030208 Poultry Industry Struggles with Disease, TradeFebruary 8, 2003
Washington - As the U.S. poultry industry struggles to stabilize trade relations with Russia, it faces new troubles from a bird disease spreading eastward from California.
The problems are "hitting us from every direction right now," said Jim Sumner, president of the USA Poultry and Egg Export Council.
The bird virus, Exotic Newcastle disease, was first found in California in October and since has spread to Nevada and Arizona in the southern United States. The disease poses no threat to humans, but it is highly contagious among chickens, usually paralyzing and killing them. Russia, Canada and Mexico have all placed bans on poultry and egg imports from the three infected states.
The Southwest does not produce a lot of poultry, so the economic damage has been minimal, Sumner said. But he added that businesses worry the disease will spread and infect broiler chickens in leading poultry states such as Georgia and Maryland.
The illness spreads among flocks through droppings, breath and eggs. Humans can carry the virus on their shoes and clothes.
Agriculture Department officials have set up a task force of state and federal officials to control the spread of the disease. So far, 1.8 million chickens have been killed in the effort.
Trade issues, however, are posing a greater concern. American poultry producers had $800 million in losses last year because of trade trouble with Russia and could lose at $2 billion this year unless the situation is resolved.
The industry used to send 40% of its exports to Russia, but Sumner said it has dropped to 30% since 2001 because of the embargo and concerns over food safety. Before the dispute, U.S. producers in 38 states sent $600 million to $700 million worth of poultry to Russia each year, making chicken the largest U.S. export to Russia.

--------

-- EXERCISE --
Continue the news article on the U.S. poultry industry's struggles with disease and trade, beginning after its final sentence.

--------

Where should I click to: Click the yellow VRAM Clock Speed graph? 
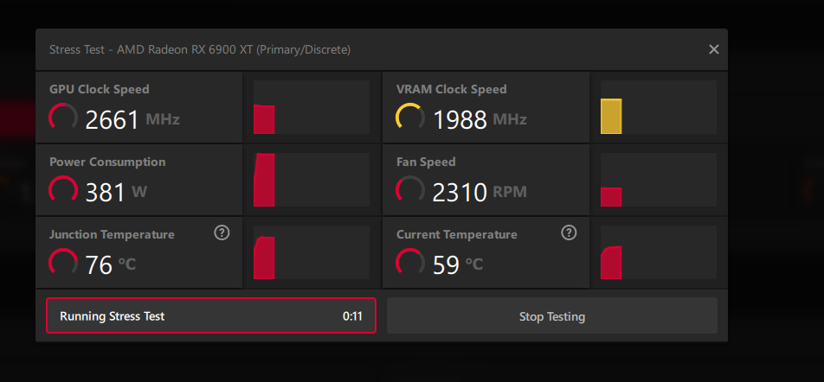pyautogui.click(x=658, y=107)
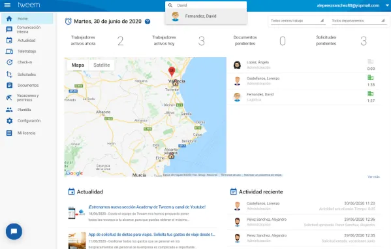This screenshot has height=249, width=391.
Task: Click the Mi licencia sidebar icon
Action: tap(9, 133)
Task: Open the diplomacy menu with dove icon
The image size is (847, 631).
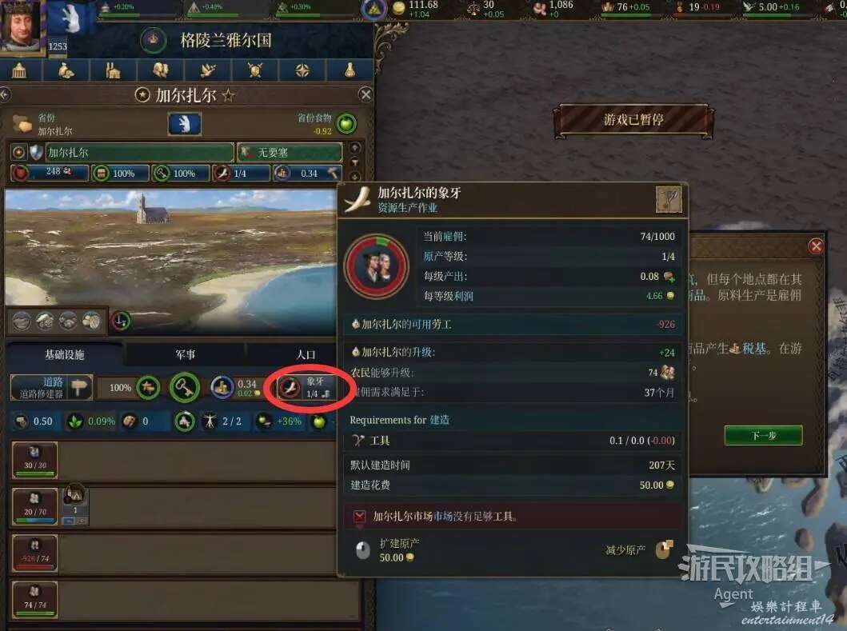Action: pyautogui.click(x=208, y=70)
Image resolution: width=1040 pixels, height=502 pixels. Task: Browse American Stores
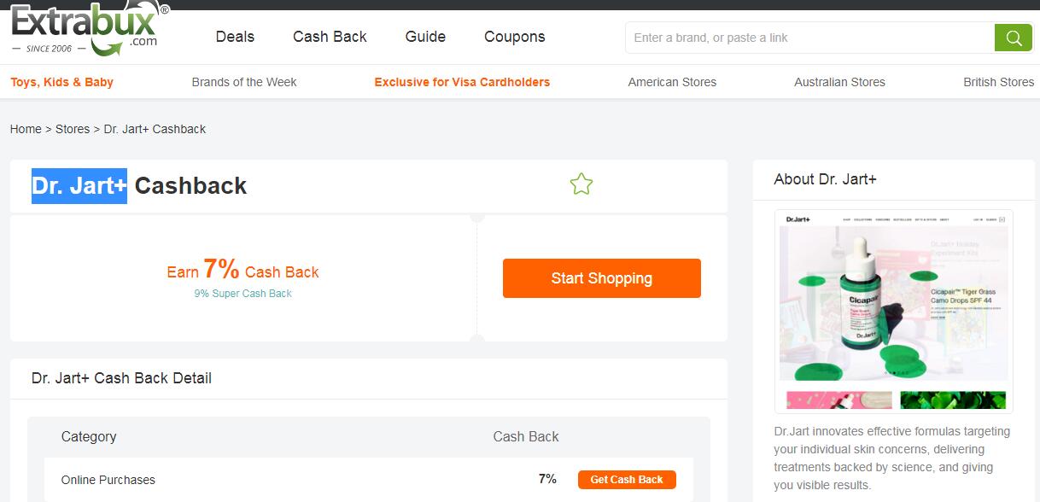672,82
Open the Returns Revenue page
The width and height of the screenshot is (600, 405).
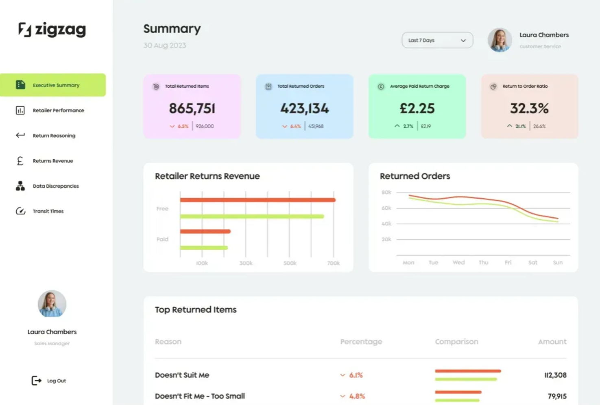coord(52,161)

--------

-- EXERCISE RESULT --
U.S. and Russian officials have met regularly since the fall to reach a compromise over plant safety standards that Russia is demanding of U.S. companies. If an American plant fails to meet the standards, the Russians will not grant it a veterinary certificate allowing its exports.
Like the United States, Russia has its own processing and food safety laws intended to keep poultry products and plants clean. In November, Russian inspectors checked 76 U.S. poultry plants and then stopped after finding more than a dozen did not meet their standards.
One Russian standard would require U.S. plants to add walls separating slaughtering from processing operations.
"We have decided that we want to finalize the inspection requirements before we bring them back over here to continue the inspections because there were too many differences in the criteria," Sumner said. "They have one philosophy and we have another philosophy."
Sergei Strokov, agricultural counselor for the Russian Embassy in Washington, said there are some slight differences but "nothing extraordinary" in safety laws, including testing requirements for harmful bacteria such as salmonella and listeria.
"All American companies can easily meet them. It's just a matter of time and preparation," Strokov said. "That's why we think all companies who would really like to export to Russia after some preparation would be easily certified for that."
U.S. companies have until the end of May to comply with Russian requirements. Sumner said he believes the issue will be resolved by then.
Russia also is proposing to set an annual quota of 535,000 tons for the United States, which would begin May 1.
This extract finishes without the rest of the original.